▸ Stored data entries
=======

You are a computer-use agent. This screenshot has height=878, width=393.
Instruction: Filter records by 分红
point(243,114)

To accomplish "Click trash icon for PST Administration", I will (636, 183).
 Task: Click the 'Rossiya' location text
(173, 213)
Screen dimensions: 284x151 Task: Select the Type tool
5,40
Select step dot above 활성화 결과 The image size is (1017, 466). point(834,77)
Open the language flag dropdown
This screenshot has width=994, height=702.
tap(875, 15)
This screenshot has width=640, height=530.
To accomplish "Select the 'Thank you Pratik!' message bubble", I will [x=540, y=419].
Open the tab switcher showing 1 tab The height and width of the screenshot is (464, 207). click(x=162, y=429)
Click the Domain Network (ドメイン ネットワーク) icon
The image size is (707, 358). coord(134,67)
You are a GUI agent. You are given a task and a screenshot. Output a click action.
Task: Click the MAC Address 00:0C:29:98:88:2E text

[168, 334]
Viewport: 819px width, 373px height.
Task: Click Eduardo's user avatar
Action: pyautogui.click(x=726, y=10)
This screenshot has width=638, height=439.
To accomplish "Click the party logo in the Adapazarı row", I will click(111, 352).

=======

▸ Task requirements
The records above must be restated. Preserve every word.

▸ Solution for this exercise
You are a computer-use agent. This screenshot has height=878, width=393.
Instruction: Filter records by 分红
point(243,114)

To accomplish "Click trash icon for PST Administration", I will (636, 183).
 Task: Click the 'Rossiya' location text
(173, 213)
Screen dimensions: 284x151 Task: Select the Type tool
5,40
Select step dot above 활성화 결과 The image size is (1017, 466). point(834,77)
Open the language flag dropdown
This screenshot has width=994, height=702.
tap(875, 15)
This screenshot has width=640, height=530.
To accomplish "Select the 'Thank you Pratik!' message bubble", I will [x=540, y=419].
Open the tab switcher showing 1 tab The height and width of the screenshot is (464, 207). click(x=162, y=429)
Click the Domain Network (ドメイン ネットワーク) icon
The image size is (707, 358). coord(134,67)
You are a GUI agent. You are given a task and a screenshot. Output a click action.
Task: Click the MAC Address 00:0C:29:98:88:2E text

[168, 334]
Viewport: 819px width, 373px height.
Task: Click Eduardo's user avatar
Action: pyautogui.click(x=726, y=10)
This screenshot has width=638, height=439.
To accomplish "Click the party logo in the Adapazarı row", I will click(111, 352).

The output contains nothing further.